Given a sentence as a string S. Write a program to calculate difficulty of a given sentence. A word in the given string is considered hard if it has 4 consecutive consonants or number of consonants are more than number of vowels. Else the word is easy. Difficulty of sentence is defined as 5*(number of hard words) + 3*(number of easy words).
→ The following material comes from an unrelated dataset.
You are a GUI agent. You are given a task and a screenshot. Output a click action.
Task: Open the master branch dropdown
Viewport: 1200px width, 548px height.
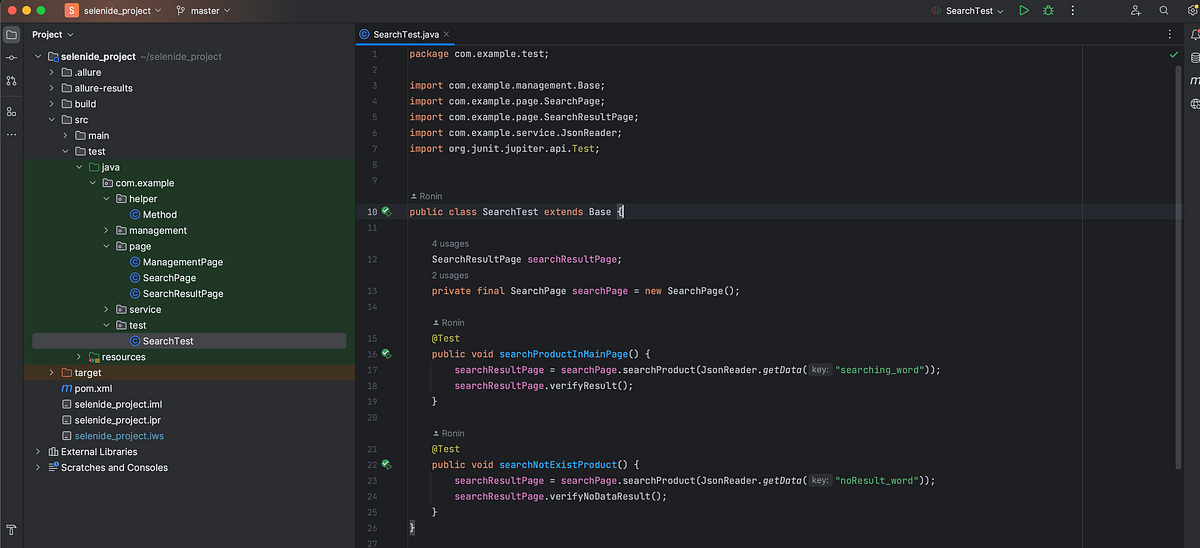203,10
Note: uppercase and lowercase characters are same.
Input:
First line of input contains a single integer T which denotes the number of test cases. Then T test cases follows. First line of each test case contains a string S which denotes the sentence.
Output:
For each test case print the difficulty of the sentence as described above.
Constraints:
1<=T<=100
1<= length( S ) <= 105
Example:
Input:
1
Difficulty of sentence
Output:
13
Your Code
#include<iostream>
using namespace std;
int isvowel(char c)
{
if(c=='a'||c=='i'||c=='o'||c=='e'||c=='u')
{
return 1;
}
else
return 0;
}
int main()
{
int t;
cin>>t;
cin.ignore();
while(t--)
{
string s;
getline(cin,s);
// cout<<s;
int l;
l=s.length();
int i;
int count=0,num=0,easy=0,hard=0;
for(i=0; i<l; i++)
{
if(s[i]!=' ' )
{
if(isvowel(s[i])==1)
{
num++;
}
else
{
count++;
}
//cout<<count<<" "<<num<<endl;
}
if(s[i]==' '|| i==l-1)
{
if(count>num)
{
hard++;
}
else
{
easy++;
}
count=0; num=0;
}
}
for(i=0; i<l-3; i++)
{
if(s[i]!=' ')
{
if(isvowel(s[i])==0 && isvowel(s[i+1])==0 && (s[i+2])==0 && (s[i+3])==0)
{
hard++;
}
}
}
int ans=5*hard+3*easy;
cout<<ans<<endl;
//cout<<easy<<hard;
}
}